### TASK
Write the next part of the bulleted notes on recent talks and podcasts below, following on from their final entry.

### DOCUMENT SEGMENT

  • Last week I shared a one-minute video by George Bumann of the Junction Butte wolf pack in Yellowstone National Park, but I didn’t realize he’s a well-known artist. His 9-minute TEDx talk isn’t the most TED-ish talk I’ve seen (that’s likely a good thing), but it went in delightful and unexpected directions.

  • LinkedIn alerted me to an interview on the Women Who Walk podcast with an old friend, travel writer Carolyn McCarthy. Carolyn and I met in travel writing class in grad school, and since then she’s been a Fulbright Scholar and written 50 Lonely Planet travel guides. Her newest gig is communications direct for Tompkins Conservation, and the interview covers her life, travels (she’s lived in Chile for 15 years), perspective on conservation, and the distinction between sustainable tourism versus conscientious tourism: “It’s also important for travelers to make good choices and travel more responsibly or travel in a way that they’re going to try to connect more deeply with these cultures that they don’t just demand services and hot water in a place where there’s barely any water because they have to use cistern.”

  • I finished the second season of This Land podcast, on the U.S.’s Indian Child Welfare Act and heavily funded legal efforts to overturn it as part of a larger mission to get rid of Native sovereignty entirely. It was a hard story, one I had to walk a lot with, but not remotely as hard as living it would be. Highly recommended as essential listening. I have a lot of thoughts, but they’re tumbling out into an essay mixed with an almost-finished Buying America from the Indians, so more to come later.

### GIVEN DATA
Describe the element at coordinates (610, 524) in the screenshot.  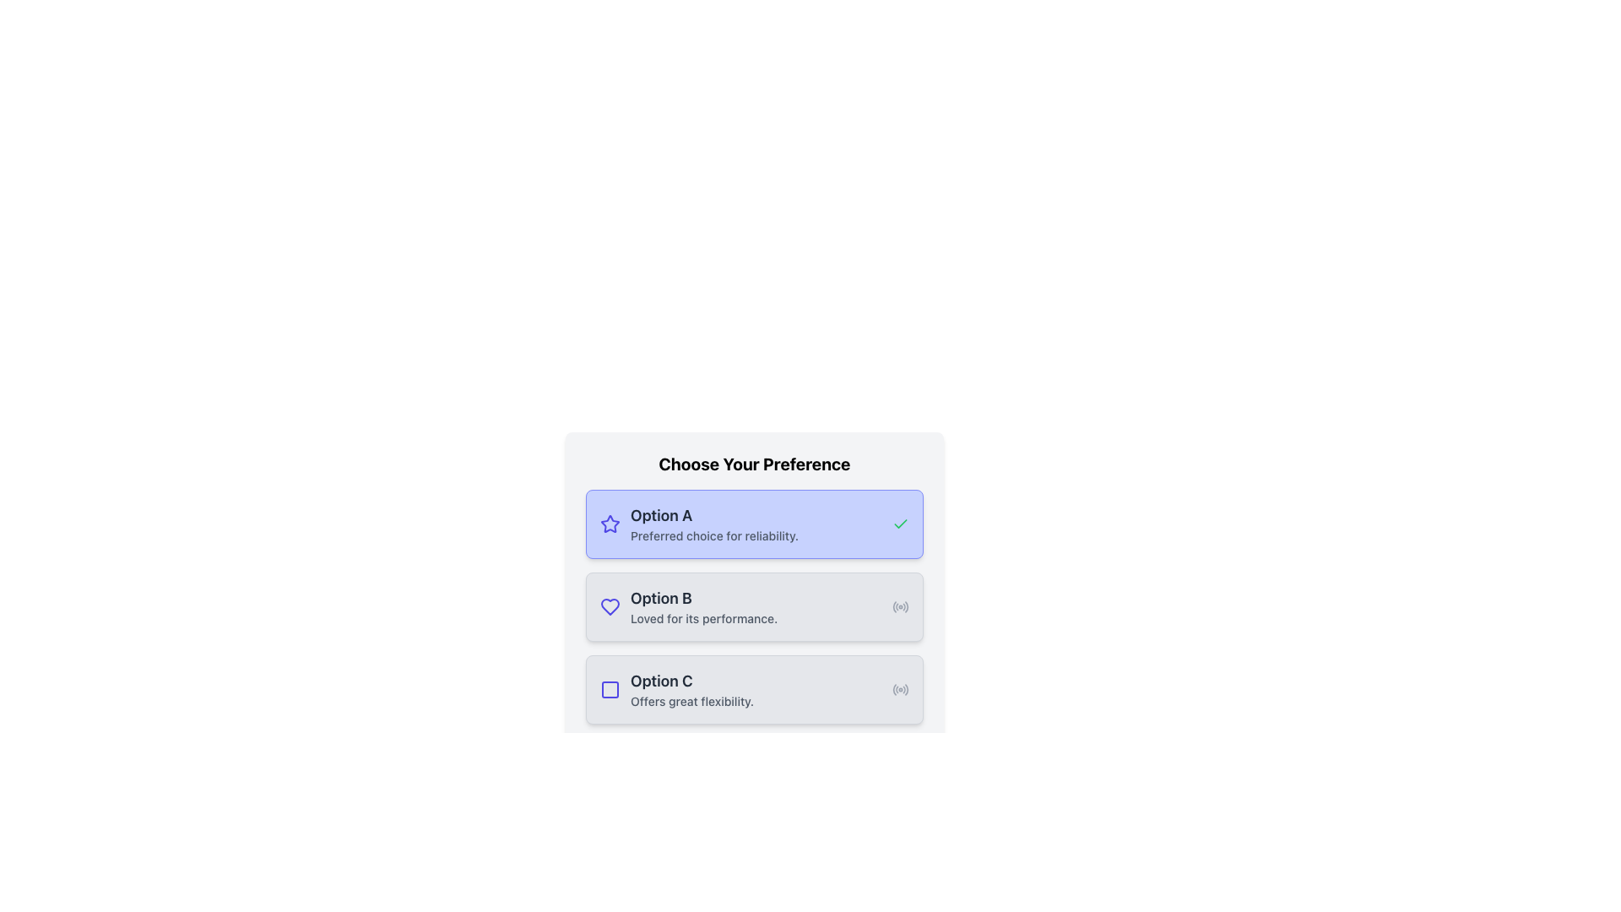
I see `the icon that visually indicates the 'Option A' choice, which is located to the left of the text 'Option A' within its card` at that location.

### REPLY TO THE EXERCISE
  • Rebecca Tuhus-Dubrow writing in The American Scholar on 1950s sociologist Ervin Goffman and what masks—all masks, the faces and selves we present to the world—say about us: “If the pandemic has been an accidental sociological experiment, the results seem to support Goffman’s hypotheses. Even when people were not socializing, many were still focused intently on self-presentation—posting photos of freshly baked sourdough bread or of tidy closets they finally had time to clean. The virus gave us new behaviors to laud as socially valuable—physical distancing, handwashing, mask-wearing, and more recently, getting vaccinated. By the same token, it gave us new grounds for stigma: the refusal to do any of the above.”

  • Patrick Wyman recently published an edited version of his Substack essay on American Gentry for The Atlantic. I prefer the original—no diss meant to The Atlantic, which I generally enjoy—but the publication offered an opportunity for Wyman to expand on his ideas in an interview for Jacobin. The ending really nailed it, touching on the incredibly thick chain between local gentry and state legislatures (also county commissioners); I hope in the future he’ll write more about the actual consequences for everyone’s lives of these influences: “You instantly think, ‘This is a burgeoning member of the gentry and likely a future state legislator right here.’ . . . I think that guy, even if he never runs for Congress, even if nobody outside a pocket of a thousand people ever learns who he is, that guy has a lot of employees and people who are forced to work with him. . . . So the influence of this group in the aggregate is profound, because there are just tons and tons of tons of guys like that. That guy is everywhere.”

  • Mathematician Jordan Ellenberg writing in Nautilus about the research on how mathematically theoretical sandpiles behave when too much sand is added for them to remain stable. Even if you don’t read the essay, it’s worth scrolling through for the soothing fractal pictures of how sand avalanches and spreads, and there’s a related video of the avalanching movement that insists on creating order out of chaos.

  • The magazine Dark ‘n’ Light has a beautiful essay by Vena Kapoor—head of a Nature Classrooms project in Bangalore—on the “wonder and delight” of being taught to see spiders and their webs while researching the effects of pesticides on agriculture and human health. Despite how often we are awestruck by nature, even in microcosm, Kapoor writes, “we still seem to have a collective cognitive dissonance when it comes to nature, especially the many invertebrate life forms living alongside us.”